▶ [What you will do] When you respond, restate each record exactly as it is given.

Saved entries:
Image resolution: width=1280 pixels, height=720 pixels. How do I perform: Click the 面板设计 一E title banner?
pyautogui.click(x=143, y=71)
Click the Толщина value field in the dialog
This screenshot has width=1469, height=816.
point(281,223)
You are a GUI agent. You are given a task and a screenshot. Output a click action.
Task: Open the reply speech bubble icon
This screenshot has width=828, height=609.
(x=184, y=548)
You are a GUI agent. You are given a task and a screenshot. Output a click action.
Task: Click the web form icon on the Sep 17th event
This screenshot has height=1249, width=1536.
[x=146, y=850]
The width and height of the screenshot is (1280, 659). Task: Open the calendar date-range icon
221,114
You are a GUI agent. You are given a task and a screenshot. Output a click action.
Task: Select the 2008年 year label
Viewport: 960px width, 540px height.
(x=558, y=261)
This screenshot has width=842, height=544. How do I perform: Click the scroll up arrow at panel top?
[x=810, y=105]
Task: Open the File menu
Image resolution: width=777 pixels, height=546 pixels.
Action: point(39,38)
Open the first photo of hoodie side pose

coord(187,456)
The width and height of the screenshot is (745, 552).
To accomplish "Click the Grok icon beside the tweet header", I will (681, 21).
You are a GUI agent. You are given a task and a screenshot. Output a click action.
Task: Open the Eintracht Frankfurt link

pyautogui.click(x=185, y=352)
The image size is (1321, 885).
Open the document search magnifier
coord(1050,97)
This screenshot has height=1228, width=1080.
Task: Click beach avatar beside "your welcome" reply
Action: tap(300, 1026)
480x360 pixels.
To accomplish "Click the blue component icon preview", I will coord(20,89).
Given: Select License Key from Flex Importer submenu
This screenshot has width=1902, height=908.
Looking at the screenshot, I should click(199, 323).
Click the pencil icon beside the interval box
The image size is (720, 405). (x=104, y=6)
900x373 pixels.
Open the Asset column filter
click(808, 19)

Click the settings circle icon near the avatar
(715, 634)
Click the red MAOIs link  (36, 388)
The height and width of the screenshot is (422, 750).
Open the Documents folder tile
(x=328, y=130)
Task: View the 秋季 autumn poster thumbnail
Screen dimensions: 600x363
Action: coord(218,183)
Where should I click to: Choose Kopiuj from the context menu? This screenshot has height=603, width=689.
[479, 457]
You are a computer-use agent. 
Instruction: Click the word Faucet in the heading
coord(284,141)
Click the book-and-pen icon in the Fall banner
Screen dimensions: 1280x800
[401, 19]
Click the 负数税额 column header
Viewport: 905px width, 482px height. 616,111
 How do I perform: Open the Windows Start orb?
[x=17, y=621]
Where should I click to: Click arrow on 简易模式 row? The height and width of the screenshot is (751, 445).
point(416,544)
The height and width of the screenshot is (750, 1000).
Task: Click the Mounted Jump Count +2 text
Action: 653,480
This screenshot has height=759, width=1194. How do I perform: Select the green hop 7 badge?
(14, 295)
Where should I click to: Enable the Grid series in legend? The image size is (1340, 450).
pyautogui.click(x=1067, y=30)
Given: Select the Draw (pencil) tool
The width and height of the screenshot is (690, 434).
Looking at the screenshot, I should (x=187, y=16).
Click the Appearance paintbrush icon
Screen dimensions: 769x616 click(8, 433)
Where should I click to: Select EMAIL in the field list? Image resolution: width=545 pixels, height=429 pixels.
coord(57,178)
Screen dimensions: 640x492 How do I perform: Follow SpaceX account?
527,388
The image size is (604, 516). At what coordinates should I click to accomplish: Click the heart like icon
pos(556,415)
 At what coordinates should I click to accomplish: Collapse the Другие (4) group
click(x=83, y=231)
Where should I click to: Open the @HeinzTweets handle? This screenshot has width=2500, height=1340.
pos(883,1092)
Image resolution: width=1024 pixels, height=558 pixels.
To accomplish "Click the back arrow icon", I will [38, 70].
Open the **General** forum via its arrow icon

▶ [Response area]
Image resolution: width=1280 pixels, height=720 pixels. How do I perform: Click the 面板设计 一E title banner?
pyautogui.click(x=143, y=71)
Click the Толщина value field in the dialog
This screenshot has width=1469, height=816.
point(281,223)
You are a GUI agent. You are given a task and a screenshot. Output a click action.
Task: Open the reply speech bubble icon
This screenshot has width=828, height=609.
(x=184, y=548)
You are a GUI agent. You are given a task and a screenshot. Output a click action.
Task: Click the web form icon on the Sep 17th event
This screenshot has height=1249, width=1536.
[x=146, y=850]
The width and height of the screenshot is (1280, 659). Task: Open the calendar date-range icon
221,114
You are a GUI agent. You are given a task and a screenshot. Output a click action.
Task: Select the 2008年 year label
Viewport: 960px width, 540px height.
(x=558, y=261)
This screenshot has width=842, height=544. How do I perform: Click the scroll up arrow at panel top?
[x=810, y=105]
Task: Open the File menu
Image resolution: width=777 pixels, height=546 pixels.
Action: point(39,38)
Open the first photo of hoodie side pose

coord(187,456)
The width and height of the screenshot is (745, 552).
To accomplish "Click the Grok icon beside the tweet header", I will (681, 21).
You are a GUI agent. You are given a task and a screenshot. Output a click action.
Task: Open the Eintracht Frankfurt link

pyautogui.click(x=185, y=352)
The image size is (1321, 885).
Open the document search magnifier
coord(1050,97)
This screenshot has height=1228, width=1080.
Task: Click beach avatar beside "your welcome" reply
Action: tap(300, 1026)
480x360 pixels.
To accomplish "Click the blue component icon preview", I will coord(20,89).
Given: Select License Key from Flex Importer submenu
This screenshot has width=1902, height=908.
Looking at the screenshot, I should click(199, 323).
Click the pencil icon beside the interval box
The image size is (720, 405). (x=104, y=6)
900x373 pixels.
Open the Asset column filter
click(808, 19)

Click the settings circle icon near the avatar
(715, 634)
Click the red MAOIs link  (36, 388)
The height and width of the screenshot is (422, 750).
Open the Documents folder tile
(x=328, y=130)
Task: View the 秋季 autumn poster thumbnail
Screen dimensions: 600x363
Action: coord(218,183)
Where should I click to: Choose Kopiuj from the context menu? This screenshot has height=603, width=689.
[479, 457]
You are a computer-use agent. 
Instruction: Click the word Faucet in the heading
coord(284,141)
Click the book-and-pen icon in the Fall banner
Screen dimensions: 1280x800
[401, 19]
Click the 负数税额 column header
Viewport: 905px width, 482px height. 616,111
 How do I perform: Open the Windows Start orb?
[x=17, y=621]
Where should I click to: Click arrow on 简易模式 row? The height and width of the screenshot is (751, 445).
point(416,544)
The height and width of the screenshot is (750, 1000).
Task: Click the Mounted Jump Count +2 text
Action: 653,480
This screenshot has height=759, width=1194. How do I perform: Select the green hop 7 badge?
(14, 295)
Where should I click to: Enable the Grid series in legend? The image size is (1340, 450).
pyautogui.click(x=1067, y=30)
Given: Select the Draw (pencil) tool
The width and height of the screenshot is (690, 434).
Looking at the screenshot, I should (x=187, y=16).
Click the Appearance paintbrush icon
Screen dimensions: 769x616 click(8, 433)
Where should I click to: Select EMAIL in the field list? Image resolution: width=545 pixels, height=429 pixels.
coord(57,178)
Screen dimensions: 640x492 How do I perform: Follow SpaceX account?
527,388
The image size is (604, 516). At what coordinates should I click to accomplish: Click the heart like icon
pos(556,415)
 At what coordinates should I click to accomplish: Collapse the Другие (4) group
click(x=83, y=231)
Where should I click to: Open the @HeinzTweets handle? This screenshot has width=2500, height=1340.
pos(883,1092)
Image resolution: width=1024 pixels, height=558 pixels.
To accomplish "Click the back arrow icon", I will [38, 70].
Open the **General** forum via its arrow icon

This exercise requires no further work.